_INSTRUCTIONS TO FOLLOW_: Retype the lines below exactly, from the one that contains "576x1024 pixels." through the last, and leave every picture out.

_Pixel coordinate grounding data_:
^^^^^^^^^^^^^^^^

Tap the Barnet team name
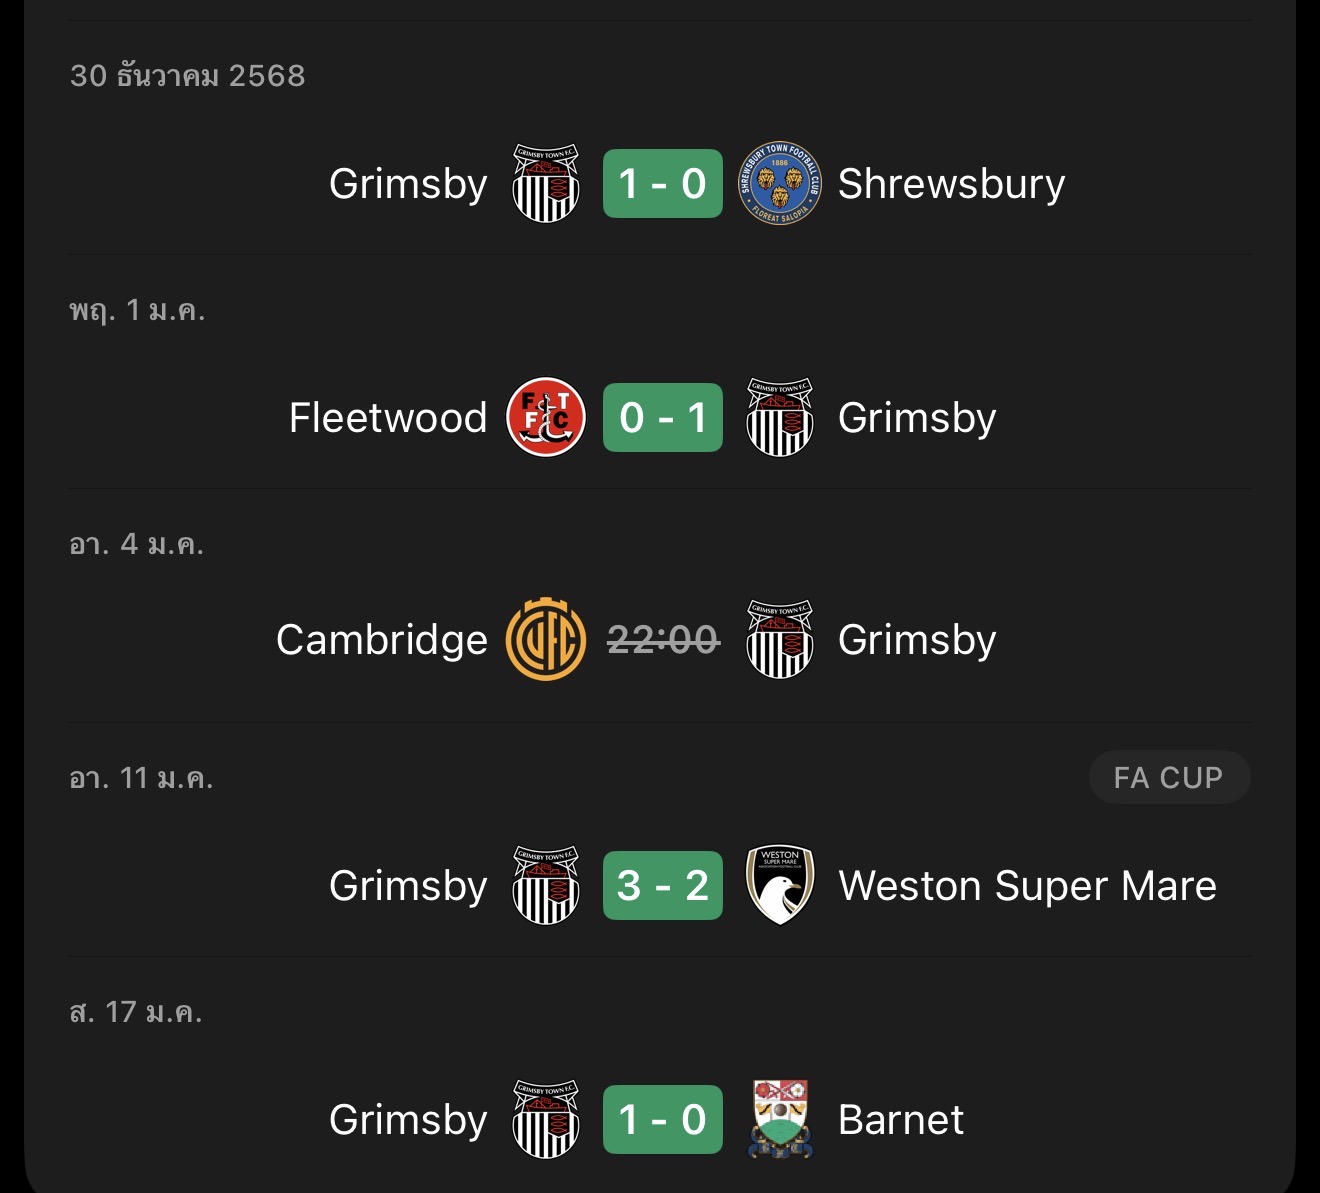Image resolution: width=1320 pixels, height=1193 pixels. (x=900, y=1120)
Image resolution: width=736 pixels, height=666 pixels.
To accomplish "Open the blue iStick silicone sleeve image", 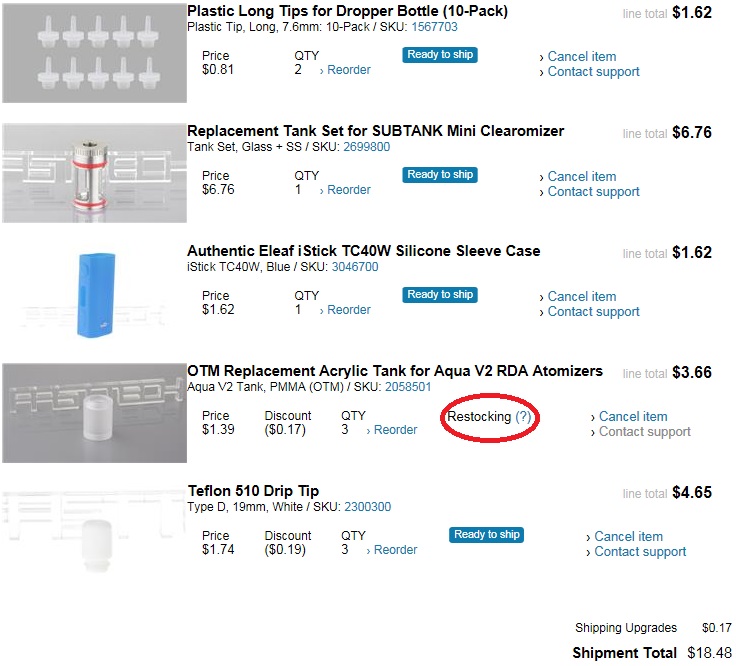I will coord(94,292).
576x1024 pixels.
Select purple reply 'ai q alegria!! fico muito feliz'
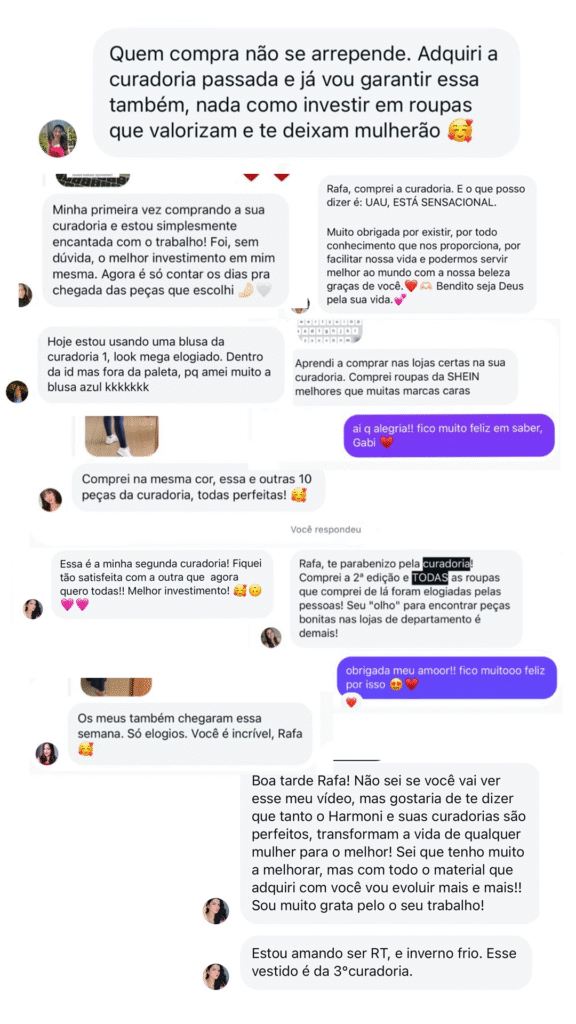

^^^^^^^^^^^^^^^^

_RESPONSE AREA_:
576x1024 pixels.
Select purple reply 'ai q alegria!! fico muito feliz'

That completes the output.